Calories Explained: Everything You Should Know
Let’s take a quick moment to discuss calories. You often hear the term ‘calorie’ used to describe food and dietary intake, but may not fully appreciate what the term means and why we use it to when discussing foods.
A calorie is a unit of energy. That is to say that any foods and drinks you consume provide you with “energy” and we use calories as a way of measuring how much energy we are getting from any given source of food.
The technical definition is that a calorie is the amount of energy needed to raise 1 gram of water by 1 degree of celsius. This is how scientists would discuss calories in a laboratory setting or a textbook, but it’s not really a practical way to think about calories as your body uses them.
Although people often talk about “low calorie” diets or being in a caloric deficit, calories are actually essential to our survival. We require their energy to survive. Like most things, they become a problem when we consume too many (leading to obesity) or too few (leading to weight loss and potentially starvation).
You should think of calories as describing how much energy is in something that you are going to eat or drink. When you’re looking at the nutritional description, it will often say the number of calories in a single serving size. Keep in mind serving size varies dramatically from one product to another, so read closely.
There are a couple of things you should know about calories.

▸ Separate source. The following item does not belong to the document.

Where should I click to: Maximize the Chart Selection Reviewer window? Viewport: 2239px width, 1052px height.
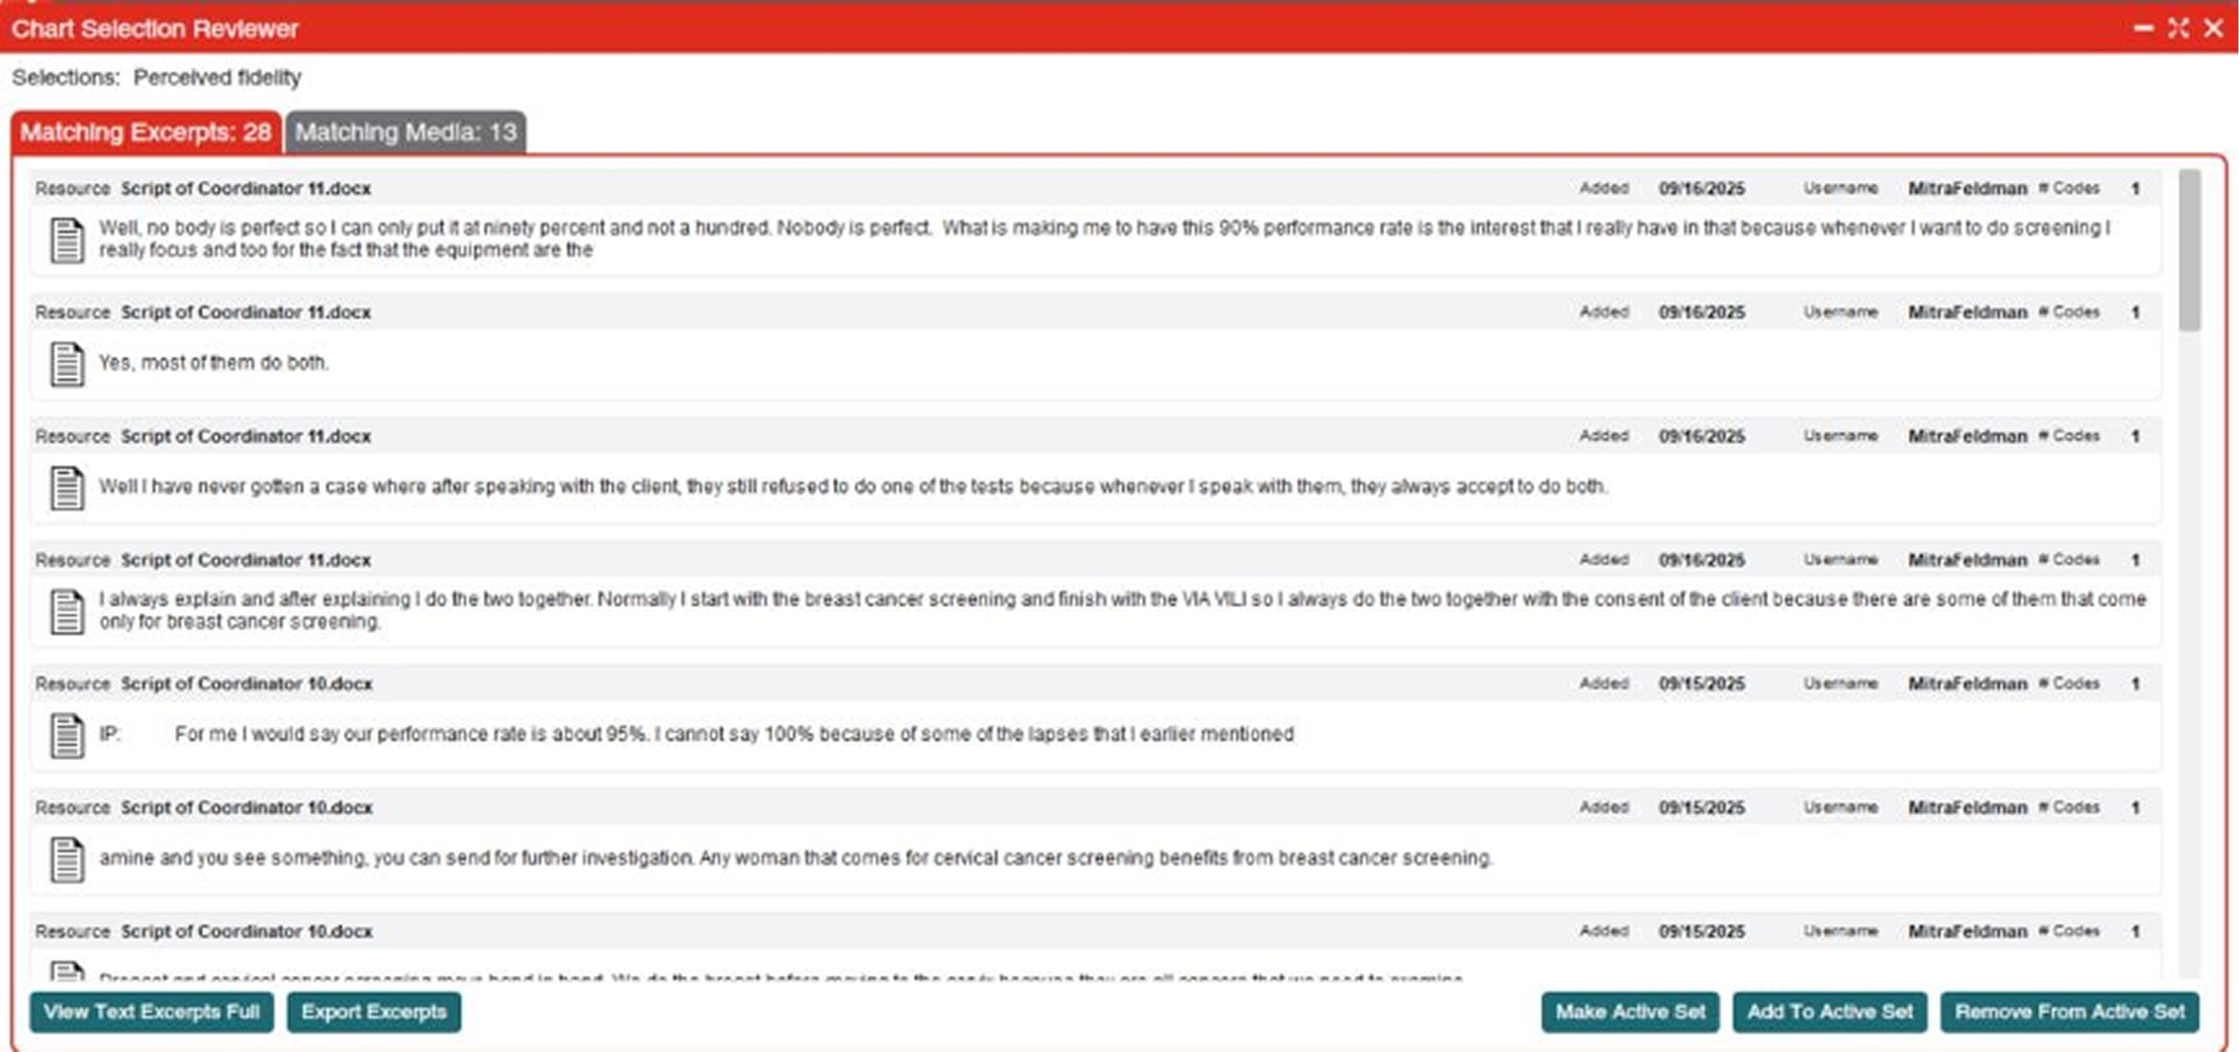point(2177,28)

1. There are ‘calories’ which I have described above, and if you have 1000 of them, that is referred to as a kilocalorie (kilo means thousand in the metric system). Sometimes, calorie with a capital C will refer to kilocalorie, but this convention is not always followed. It can be very confusing but you should assume that calorie on any food packaging actually means kilocalorie.
2. You can actually define the number of calories in your macronutrients and use them to estimate the number of calories in a meal. They are as follows:
- 1 gram of carbohydrates contains 4 calories
- 1 gram of protein contains 4 calories
- 1 gram of fat contains 9 calories
- 1 gram of alcohol contains 7 calories
You can use this information to calculate the number of calories in a specific food item. On pre-made food products, it’s generally much easier to read the nutritional labeling.
3. The amount of calories a given person requires per day varies widely from person to person and will be the subject of a different discussion. In general, the average male requires 2,500-2,700 calories per day and the average female requires 2,000-2,200. Again, this is a very generalized statement and your individual requirements could deviate greatly from that. It is helpful to understand basal metabolic rate and total daily energy expenditure as well.
4. The fundamental principle of weight loss is to consume fewer calories than you burn. If you can appreciate this concept, then you can use your dietary and exercise level to control your weight.
5. Empty “calories” are calories that have little or no nutritional value. This generally means bad fats (trans and saturated) and sugars. Examples of so-called empty calories would include cupcakes and donuts, but there are many others.
6. Calories are an american description of units of energy. They are being replaced by joules and kilojoules, as this is the metric measurement of energy. These are not commonly included on food packaging in America, but you may see it abroad.